Álvaro Darío Lara
Escritor y poeta
En casa siempre hubo gusto y afición por la poesía. Recuerdo que los poemas iniciales, los aprendí de labios de mi madre, recitándolos en veladas familiares y escolares desde que aprendí a leer y escribir. Versos cortos, de ocasión, como era la costumbre en esa época. Luego, de la mano de mi padre, conocí y aprendí otros. Y desde los nueve años, hasta la fecha, encontré mis propios autores.

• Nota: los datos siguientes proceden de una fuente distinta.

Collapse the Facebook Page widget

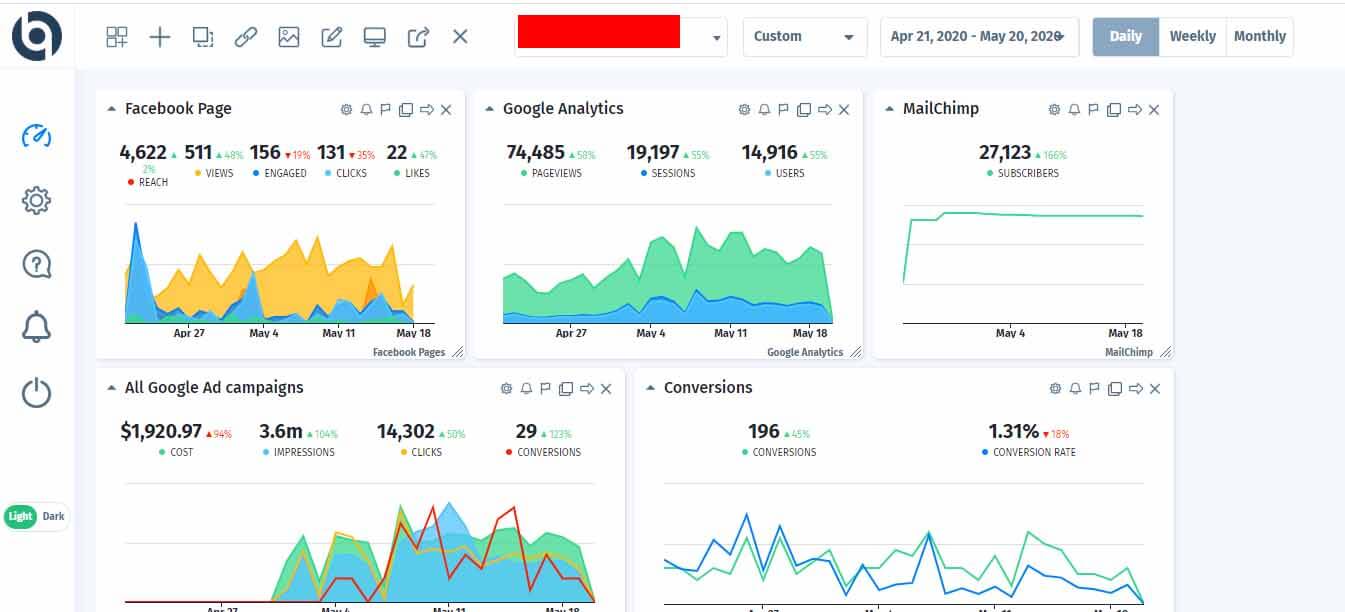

Había un libro, en el hogar, singularmente antiguo, que perteneció a mi tío materno, el abogado Raúl Eduardo Chávez. Se trataba de un volumen de poemas de Amado Nervo (pseudónimo de Juan Crisóstomo Ruiz de Nervo y Ordaz, 1870-1919), ese poeta modernista, nostálgico, y triste en ocasiones –hasta lo fúnebre- que fue tan conocido y popular hacia finales del siglo XIX y a comienzos del XX, y cuya fama y escritos llegaron –incluso- hasta los años 50 de la pasada centuria.
De ese texto, mamá, memorizó un poema que me repetía, y que recuerdo intacto, me refiero a “Cobardía”. Un fragmento reza así: “Pasó con su madre ¡Qué rara belleza! / ¡Qué rubios cabellos de trigo garzul!/ ¡Qué ritmo en el paso! ¡Qué innata realeza de porte! / ¡Qué formas bajo el fino tul!…/ Pasó con su madre. Volvió la cabeza: / ¡me clavó muy hondo su mirada azul”. También a papá le gustaba Nervo, recuerdo cómo declamaba –sonriente- el poema “Tú”, dedicado al Absoluto. Siendo él, un furibundo ateo, aquello más que un homenaje a la divinidad, era un tributo a la emoción y a la intensa espiritualidad del poeta mexicano.
Hace unos años, un estudiante místico, me obsequió un texto en prosa, firmado por Nervo, y que revela una gran sabiduría, su título calza esta columna: “La arcilla de qué estoy formado sirvió para millones de hombres. No hay una célula mía que no haya sido de otros, que no haya sufrido y amado en otros Durante mi misma vida no hago más que trocar células con los extraños. En el aire que respiro, en el agua que bebo, en los alimentos que me sustentan, está la sustancia de millares y millares de existencias ajenas. No hay, quizá, un genio o un santo del cual no tenga, cuando menos, una célula, y no hay tampoco un criminal, un necio, un monstruo, del cual no posea algo como forzosa herencia… Y así en cada instante de mi vida está la humanidad, están todos los seres, está todo el universo”.
¡Qué maravillosa proclama! Si nosotros, necios humanos, la entendiéramos, ¡cuánta desunión y feroz violencia evitaríamos!
Afirma la teósofa Annie Besant (1847-1933): “En este mundo el ´otro´ no existe. Todos somos uno. Cada cual es una forma separada, pero en todos alienta y vive el mismo Espíritu”.
Por supuesto, en mí, en usted, en todos, está el “otro” y el universo. Saberlo y sobre todo, vivirlo, es la gran respuesta a la aguda crisis que padecemos, individual y colectivamente.